Sometimes I feel very alone and vulnerable here.

You see, it is rare that doctors air their views on social media (SM), and I have done a fair bit of that on this forum. If you sift out all my posts pertaining to healthcare and read them in sequence, you will have a pretty representative idea of how the average South African doctor feels about the changes and current status of our profession. It’s all there, every sorry complaint about an industry that in its state of disruption has little to cheer about. These are issues about which you, the lay public, are generally unaware until things fall apart. I believe you should be, because they impact you directly every time your health takes a knock.
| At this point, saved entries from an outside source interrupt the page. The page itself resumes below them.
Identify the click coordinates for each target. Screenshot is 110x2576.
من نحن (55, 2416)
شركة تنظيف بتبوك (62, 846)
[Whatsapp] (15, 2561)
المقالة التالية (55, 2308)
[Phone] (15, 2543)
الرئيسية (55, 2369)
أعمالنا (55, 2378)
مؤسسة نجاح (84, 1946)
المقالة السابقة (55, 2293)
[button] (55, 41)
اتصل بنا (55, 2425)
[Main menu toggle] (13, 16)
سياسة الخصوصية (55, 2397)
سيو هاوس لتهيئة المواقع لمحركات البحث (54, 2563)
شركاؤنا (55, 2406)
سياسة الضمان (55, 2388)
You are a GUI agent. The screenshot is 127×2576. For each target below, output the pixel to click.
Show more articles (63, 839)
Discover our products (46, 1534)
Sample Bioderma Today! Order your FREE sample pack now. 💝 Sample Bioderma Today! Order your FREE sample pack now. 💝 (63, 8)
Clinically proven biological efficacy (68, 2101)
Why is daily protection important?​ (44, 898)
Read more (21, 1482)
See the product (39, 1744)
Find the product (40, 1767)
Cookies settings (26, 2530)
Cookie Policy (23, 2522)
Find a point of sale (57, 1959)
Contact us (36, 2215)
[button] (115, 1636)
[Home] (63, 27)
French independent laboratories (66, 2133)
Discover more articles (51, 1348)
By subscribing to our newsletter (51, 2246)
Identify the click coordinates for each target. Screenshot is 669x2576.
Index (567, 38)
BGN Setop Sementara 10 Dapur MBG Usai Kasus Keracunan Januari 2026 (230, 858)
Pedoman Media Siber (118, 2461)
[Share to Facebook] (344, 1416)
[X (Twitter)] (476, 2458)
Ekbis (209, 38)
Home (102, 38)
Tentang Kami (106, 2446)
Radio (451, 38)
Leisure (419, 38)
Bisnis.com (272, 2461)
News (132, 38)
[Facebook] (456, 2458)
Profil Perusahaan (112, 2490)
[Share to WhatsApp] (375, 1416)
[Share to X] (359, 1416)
Little of what I say is new to my colleagues. There are many other doctors who write far more eloquently than I do about the challenges we face, and by proxy that you, the consumer, face, but they publish predominantly in medical journals or medical newspapers — media that are read by the medical community alone. The issues we fight about impact directly on our ability to offer good medical care to you. You don’t get to read about them. So you, the consumer, have little idea how much angst pervades the doctors you rely on to get you out of a bad health situation. Unless a few of us spill the beans in places like this.

So it is fitting that I bleed my heart out here, for the world of SM is where opinions are aired, challenged, established and changed. SM is a realm of revolt and upheaval, the domain of the common man, where every person has a voice.

You would think that the organisations that profess to recognise doctors’ rights and represent us would have a good grasp of this potential. I hoped that they would. My experience over the past two years suggests that this is not the case.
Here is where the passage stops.